A gruesome murder has occurred on the SAU campus – the fifth on an area campus in as many weeks. But for the first time, the killer has slipped, leaving clues behind…
Crime Scene is a collaborative project between the Theatre and Mass Communication students within the department. Students in my Reporting and Writing course attempt to uncover details of the apparent murder and develop a news story capturing the facts of the case so far.
It’s their favorite day of the semester. Mine, too.
The class is not given advance notice about the assignment, just that they will not be meeting in the regular classroom. The morning of the project, they arrive at the backstage door of the theatre to find it covered in crime scene tape. There, they are presented some basic facts of the case and directions for the assignment.
When they are allowed onto the stage, they see the victim’s body bloodied and lifeless. If our actress is on her game, the victim will remain dead for the entire scene. It doesn’t always happen.
There are four characters to be interviewed by the reporters – two police detectives, the victim’s husband, and their next-door neighbor.
The goal for the students, as reporters, is to obtain facts about the case, in order to produce a hard news story. As they ask questions, they uncover those facts, but they also learn that the husband and neighbor are mighty suspicious-acting folks.
The goal for the students, as television detectives, becomes to pin the crime on one of these two people. This particular year, the husband and neighbor were asked to reveal the soles of their shoes and write left-handed, while twice being accused of having an affair.
To further agitate the class of reporters-turned-David Caruso-wannabes, the husband is belligerent and the neighbor is nervous and confused. As the students get more involved in the scene, the more emotionally-charged their questions and answers become.

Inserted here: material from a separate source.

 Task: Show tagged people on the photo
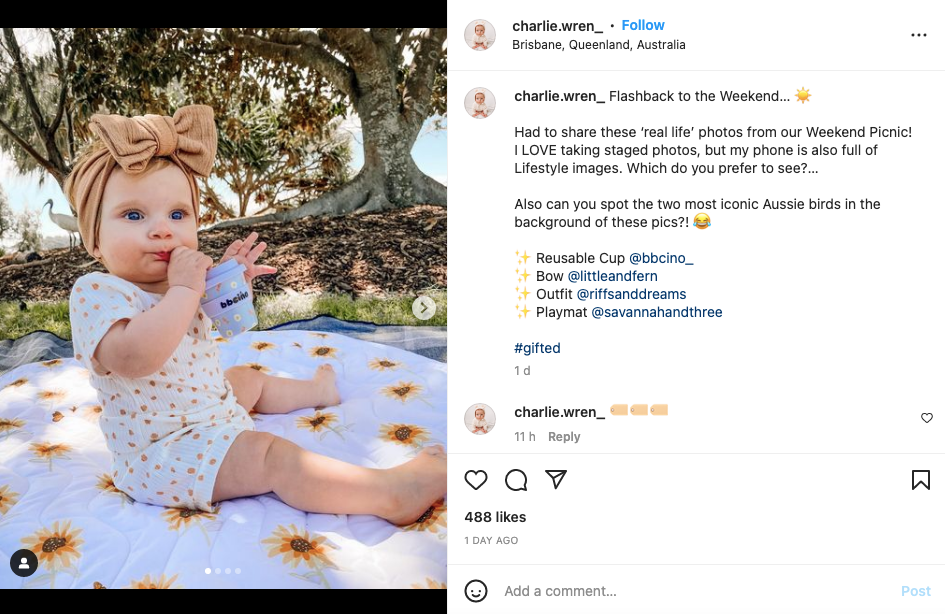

Finally, before we have a real murder, I end the scene, thank the actors for waking up early to perform for us, and dismiss the class with orders to type up these notes in an organized manner and try to make some sense out of the whole thing.
In the days that follow, I am asked a number of times who the killer was. I am presented with equally convincing cases that it was the husband or the neighbor. At the end of the discussion, my answer is always the same:
“I’m sorry. I can’t tell you who did it.”
I’m telling them the truth, but not for the reasons they think. I can’t tell them who did it because I don’t know who did it. Nobody knows. And there is no way for anyone asking questions at the crime scene to find out. No matter how many questions are answered, the facts don’t point definitively at anyone.
There simply isn’t an answer.
The student reporters enter the scene at the same time most real reporters would – very early in the investigation. The exercise is to teach them how to obtain facts through observation and interviewing, but just as importantly, it is to teach them to show restraint in reporting conjecture and speculation. Yes, you think the husband and neighbor are having an affair and one of them killed the victim. No, you don’t get to report that.
Crime Scene was the brainchild of Dr. Tim Nicholas, my journalism professor at Mississippi College. When I received this job, he was kind enough to grant me the scripts and notes. I’ve made a few revisions in my two years of teaching it, but the crux of the design is his, and I remain extremely grateful to be able to use it.
It took three professors, two student workers, and five actors to pull off crime scene this year and bring you the photographs above. It made for a hectic Monday morning, but it was our best murder yet.